Owen wanted to settle down for real. He was tired of faking. He wanted . . .
“He said something about checking up on Hayden later, needing to clarify where he stood with his boyfriend. Has he spoken to you?”
He wanted to clarify where he stood.
To be with Hayden, Owen had to separate from ‘Carl’. But Jason had rebuffed every attempt to break up with him. Owen needed Jason to reveal himself or, at the very least, contrive a very public break-up where Jason was the bad guy.
Heat prickled behind his eyes and his stomach churned. He slouched through shafts of peach light toward the restaurant’s side entrance.
At the awning, his phone rang and Jason gestured pathetically for Alex go on without him.
A rather throaty voice rumbled down the line. Carl. “Ah, Jase. Guess you’re about to head to the rehearsal dinner?”
He sure kept close tabs on everything happening with Pete. “Yes.”
“Look, I know this is . . . would you . . . keep me on the phone during the toasts? Secretly? I . . . I just want . . .”
“To torture yourself?”
“To be there. From a distance.”
Jason felt Carl’s pain. Having to let go of something beautiful. Having to do what hurt for the happiness of another.
Jason didn’t like Hayden. He didn’t know Hayden.
But Jason’s opinion didn’t matter. Owen had said as much when Jason had been afraid of meeting his parents. No one’s opinion mattered but Owen’s own.
Could he just go ahead and drown in a puddle of misery?
“Ah, there you are,” Pete smacked his back. “Just came out for a breath of fresh air and not at all for a sneaky ciggie. Starters will be out soon.” A waggled brow. “Looking forward to your toast.”
Jason gave a wan smile and carefully slipped the phone inside his inner jacket pocket, right over his aching heart. Carl could probably hear it cracking.
Pete lit his cigarette and sucked in deeply. “Thanks for making sure Darla got here. She’s already cracking everyone up inside. Y’know, you should chat. She knows everything about star signs and stuff. She’ll be able to tell you what crazy things will happen to Capricorn this month.”
“Capricorn. I mean, right. Yes.”
Smoke curled out the sides of Pete’s mouth. “Speak of the devil.”
A sprightly older woman with a glitter in her eye emerged from the side door and stole the cigarette from Pete. Instead of stomping it out, she took a drag herself. “Who’re you calling devil, young man?”
“You?”
“Brazen, Aquarius.”
Pete grinned broadly. “Carl, meet my great—great?—aunt.”
“Just one great will do.” She smirked and looked Jason up and down shrewdly. “This the boy whose heart you crushed?”
“Darla!”
She coughed out smoke and decided that was the moment to squish it under her foot. “Rather thoughtless of you to ask him to be your best man.”
“He was happy to do it!”
“He wants you happy, of course he said that.”
Pete looked sharply at Jason. “No, he’s fine about it. He’s been just fine. You’re fine, right?”
Jason stiffened; he could feel the weight of the phone against his chest, the equally saddened Carl listening in.

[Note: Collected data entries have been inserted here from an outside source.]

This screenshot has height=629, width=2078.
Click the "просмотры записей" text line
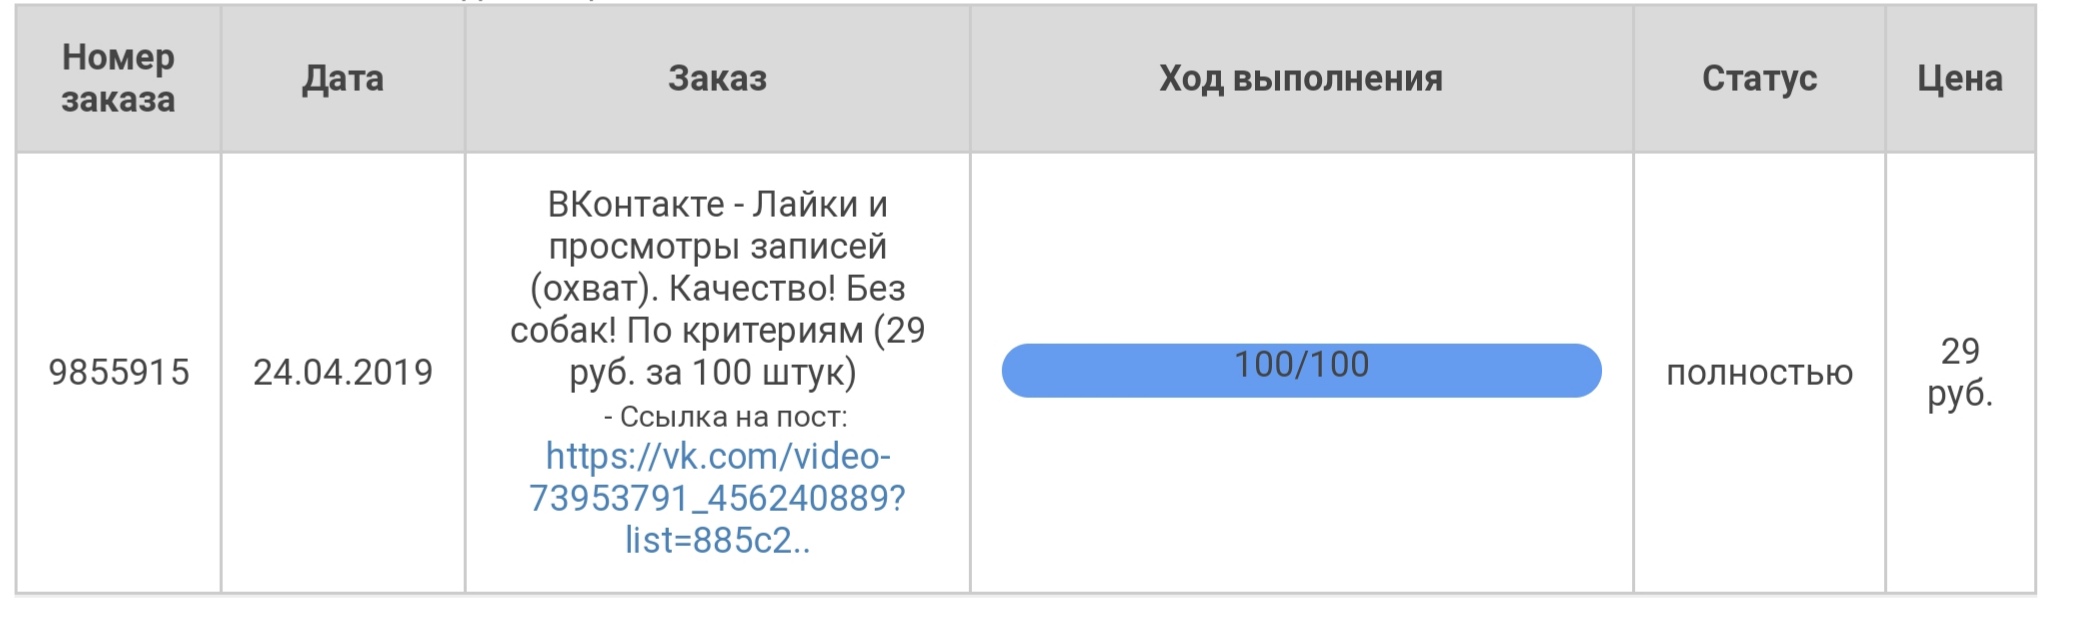coord(717,246)

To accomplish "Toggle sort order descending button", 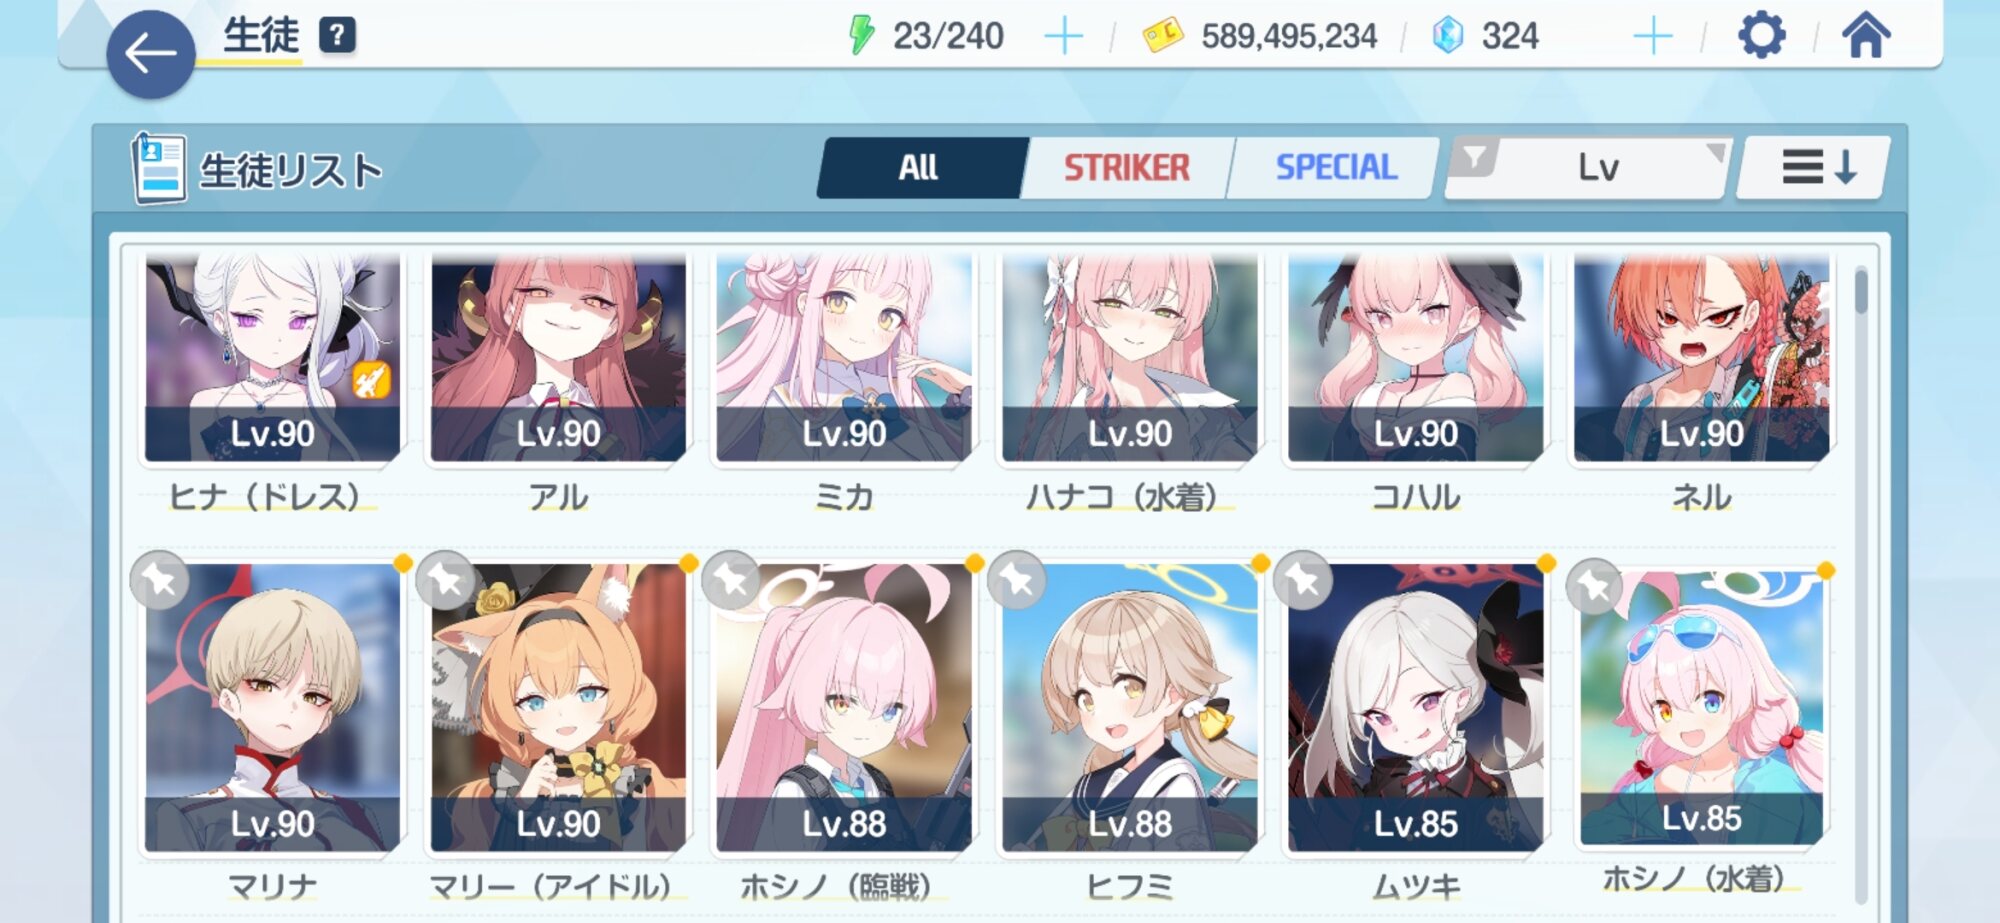I will (x=1815, y=167).
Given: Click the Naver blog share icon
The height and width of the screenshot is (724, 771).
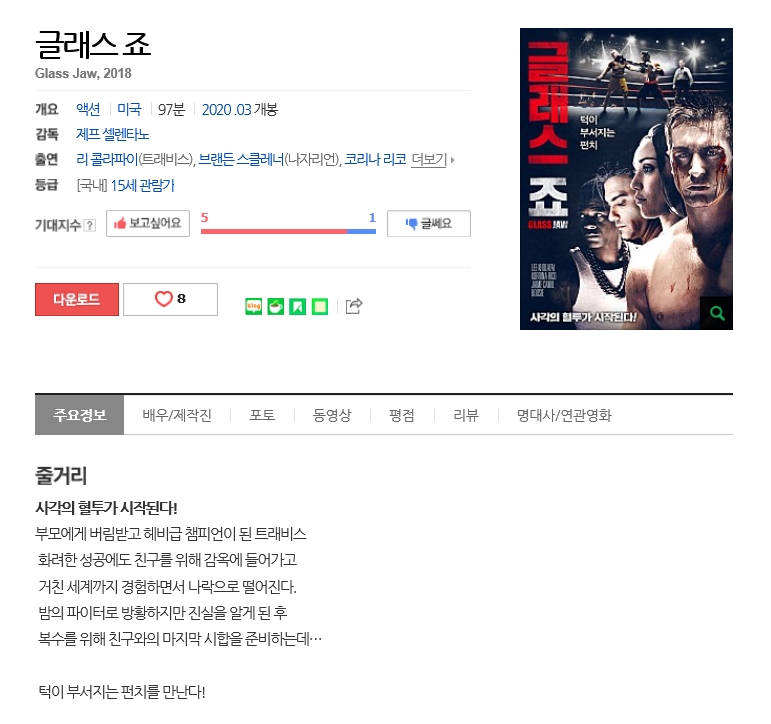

Carl had flown to New Zealand and asked his twin to trade places with him to avoid the hurt of watching the man he still had feelings for marry someone else. ‘Carl’ had gotten a fake boyfriend and still Carl continued the ruse. No, he was not fine. But Jason . . . understood. “I want you happy.”
Darla’s phone burst to life and she struggled to answer an incoming video call. “Pete, help me, dear.”
Pete helped her and then Darla was calling out delightedly. “Becky, Zane, how are my lovebirds?”
“As lovey as always!” one said in a chipper voice.
The other, more restrained, “Checking to see you got there all right?”
“Oh, fine. Very good flight. The stop in Melbourne was wonderful.”
“We look forward to meeting you in Wellington after the wedding!”
Wellington after the wedding.
Jason shivered.
Would he be there too?
Darla shuffled between the potted plants edging the sunset-soaked parking lot, and Jason looked over to find Pete frowning at him.
Quickly, he copped his way inside.
What a mess he’d gotten himself into! If he could just get through this night and start sorting it out tomorrow.
Twenty-odd wedding guests had arrived and were seated around a long table at the far side of the restaurant. Jason rounded the dozen other tables glittering with candles and flute glasses, and—
He crashed into Cora.
“What are you doing here?”
She blinked at him. “I’m here with Craig. It’s our second year anniversary.”
Jason gestured to Pete beside him to discover he’d continued to his guests. “I’m here for Pete’s rehearsal dinner.” He looked Cora up and down. She wore a short mint green dress with matching shoes and bangles. Her hair was swept up and delicate earrings gave off a green sparkle. “You look pretty.” He saw her glance at her table and Craig, who was smiling nervously, patting his jacket pocket. Checking he’d brought the ring, perhaps? God, now he looked, he caught the agitation in Cora’s fingers, the way she kept swallowing, the shifting of weight from foot to foot. “You having a good time?”